• _What is being asked_
Output the lines of the records from the one containing "Image resolution: width=1198" through the last, both ends included. Leave pictures out.

*** Dataset entries

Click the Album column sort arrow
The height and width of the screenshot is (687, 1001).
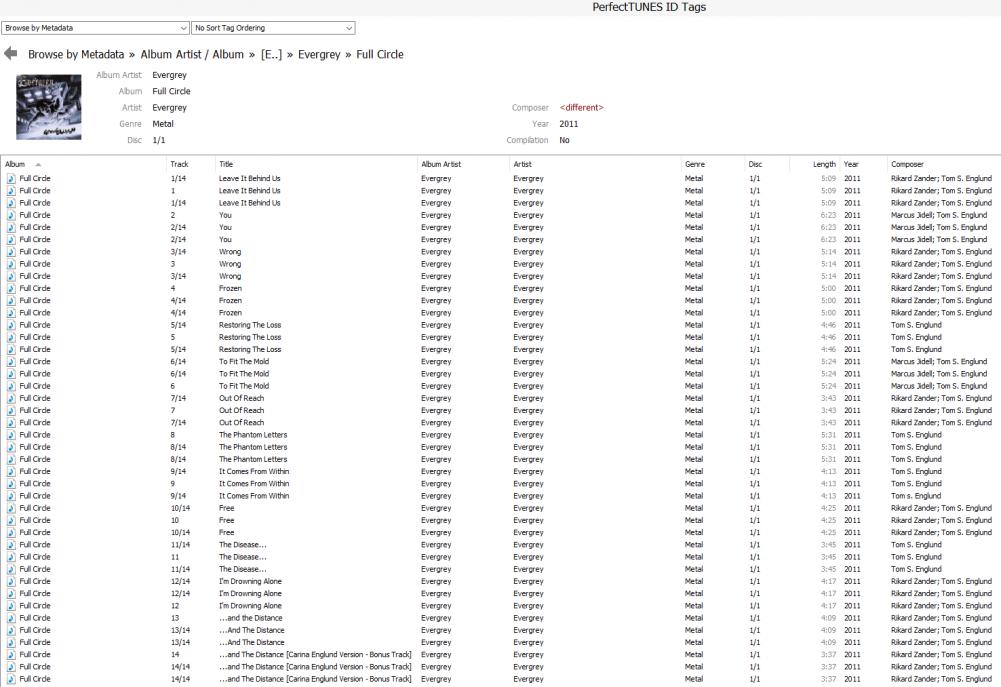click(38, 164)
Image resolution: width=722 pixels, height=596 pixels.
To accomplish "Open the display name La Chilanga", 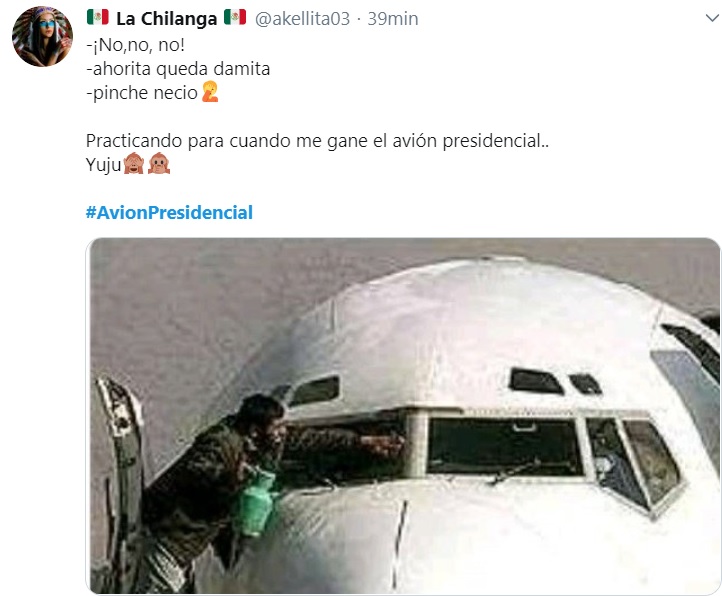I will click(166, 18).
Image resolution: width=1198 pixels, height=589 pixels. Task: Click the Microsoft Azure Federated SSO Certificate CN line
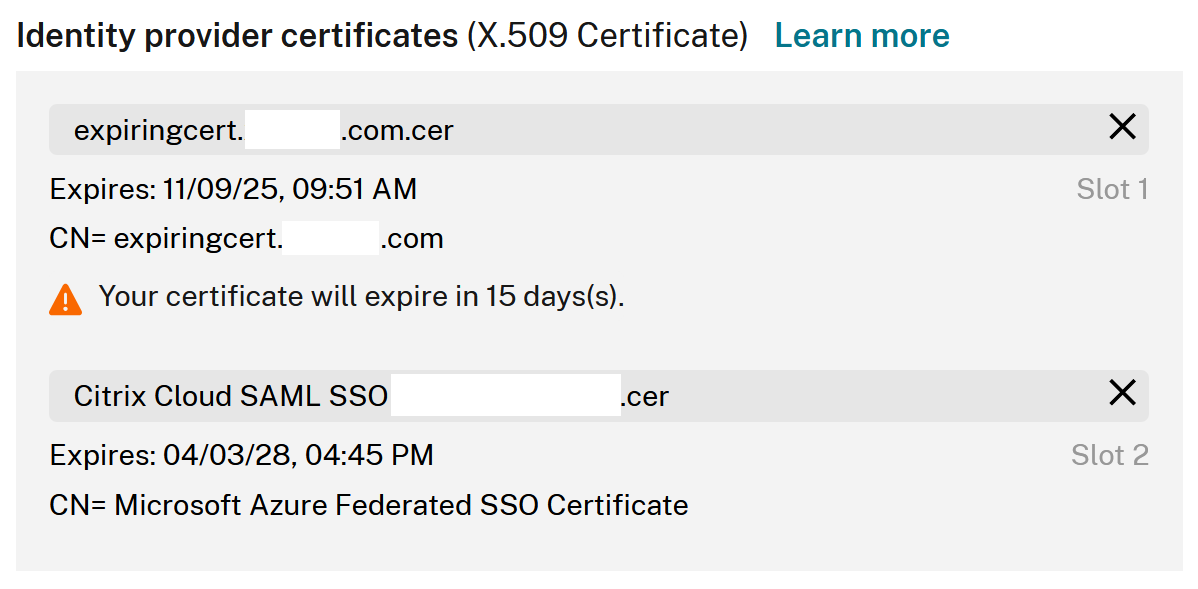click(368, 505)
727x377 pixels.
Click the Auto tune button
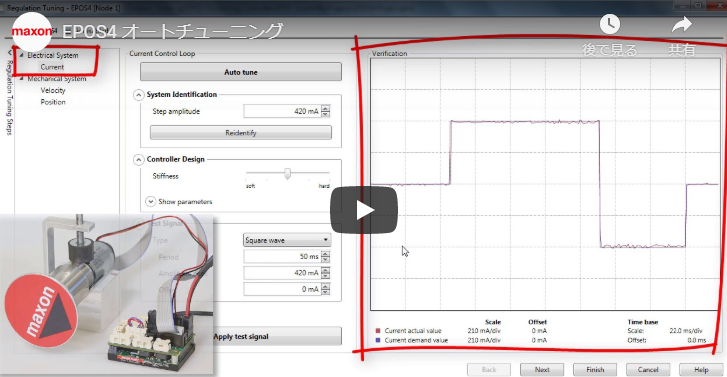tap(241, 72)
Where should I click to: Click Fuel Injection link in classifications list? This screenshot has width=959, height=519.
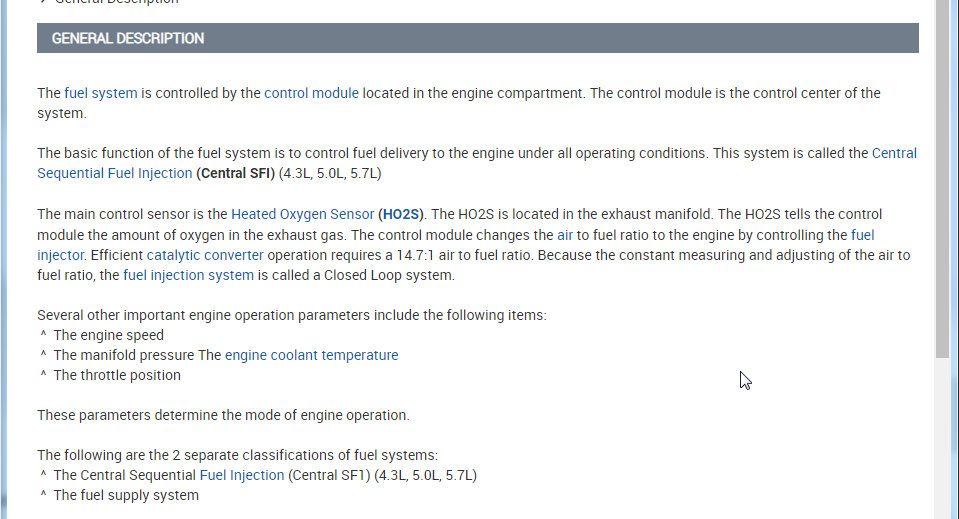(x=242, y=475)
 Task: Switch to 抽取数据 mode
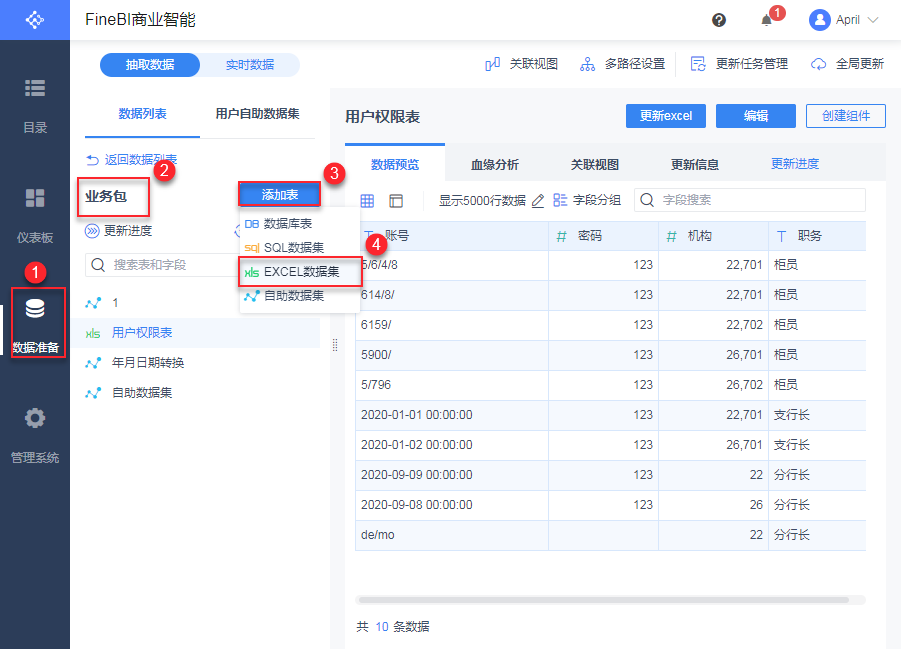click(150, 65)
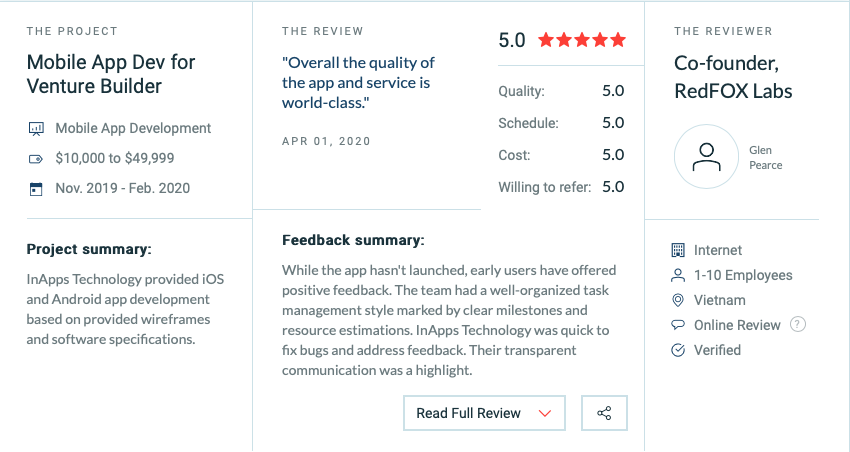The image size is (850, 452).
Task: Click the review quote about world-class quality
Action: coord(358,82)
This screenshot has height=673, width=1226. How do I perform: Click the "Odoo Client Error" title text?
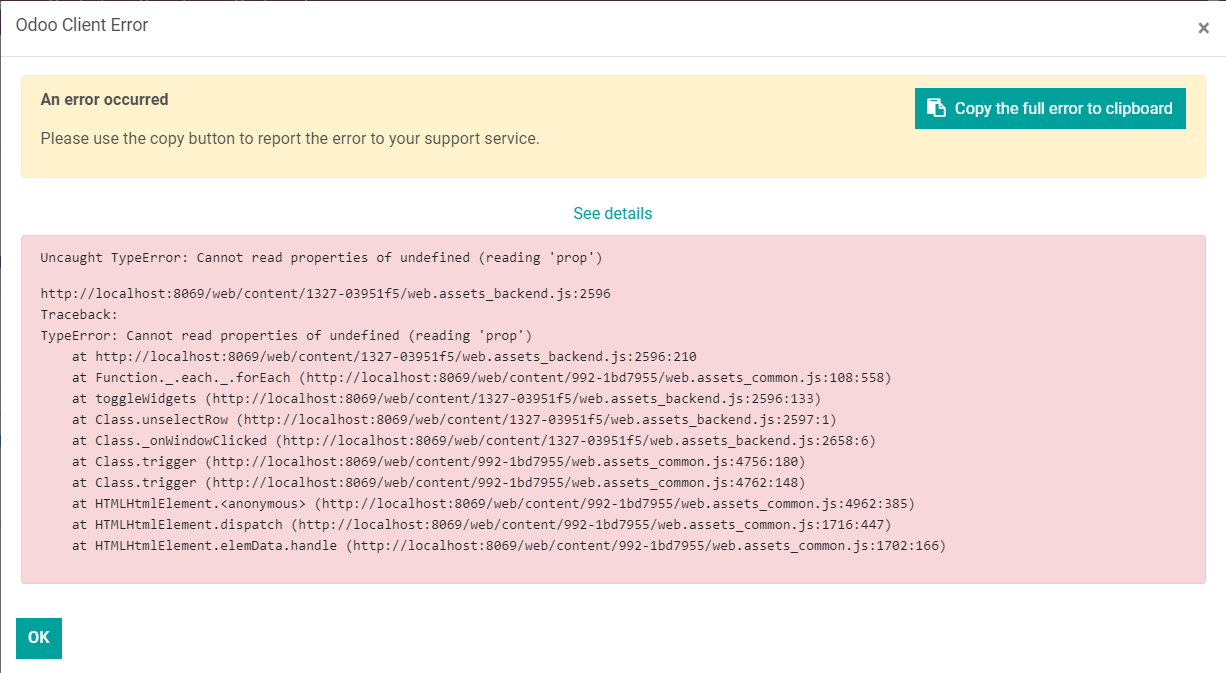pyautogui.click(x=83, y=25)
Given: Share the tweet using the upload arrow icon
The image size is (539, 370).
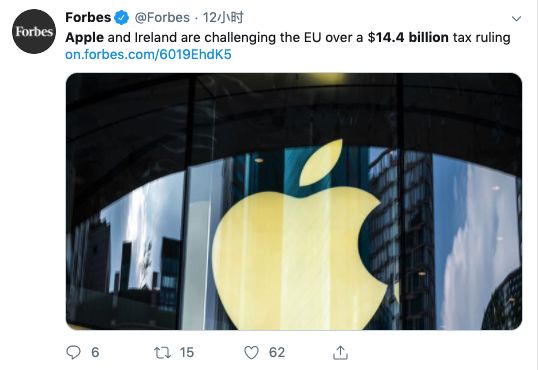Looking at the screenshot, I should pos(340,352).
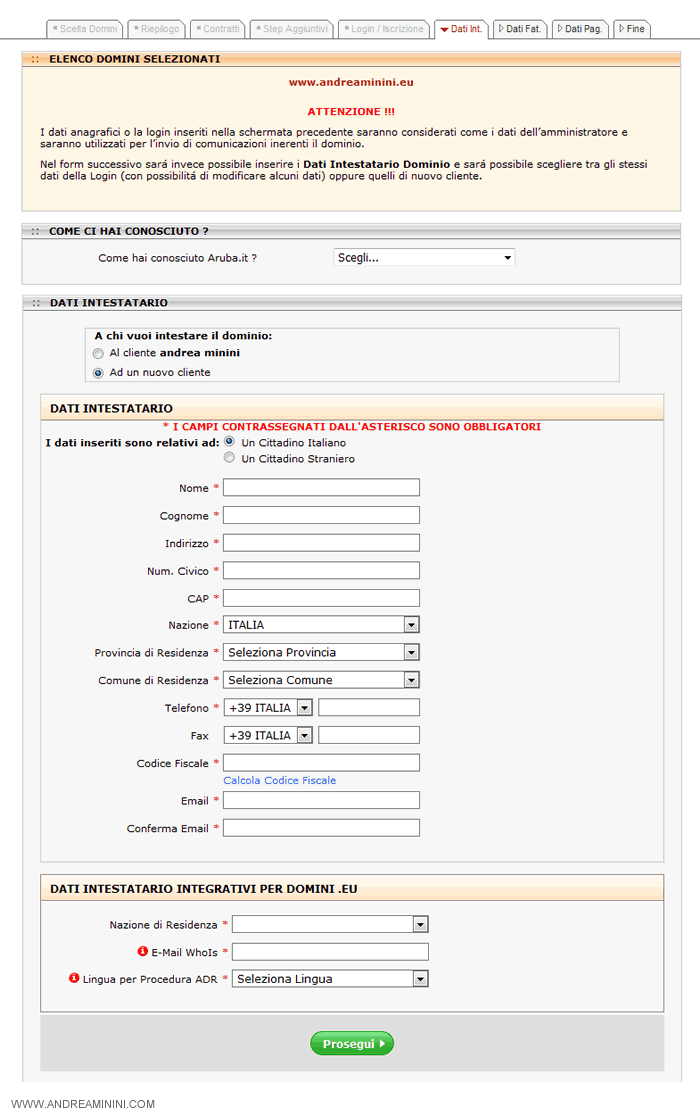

******

• _Solution to this problem_
Image resolution: width=1198 pixels, height=589 pixels. Task: Click the Microsoft Azure Federated SSO Certificate CN line
click(368, 505)
727x377 pixels.
Click the Auto tune button
tap(241, 72)
Where should I click to: Click Fuel Injection link in classifications list? This screenshot has width=959, height=519.
(x=242, y=475)
 Task: Switch to 抽取数据 mode
click(150, 65)
The image size is (850, 452).
Task: Click the review quote about world-class quality
Action: coord(358,82)
This screenshot has height=673, width=1226. How do I perform: Click the "Odoo Client Error" title text?
pyautogui.click(x=83, y=25)
Given: Share the tweet using the upload arrow icon
The image size is (539, 370).
Looking at the screenshot, I should pos(340,352).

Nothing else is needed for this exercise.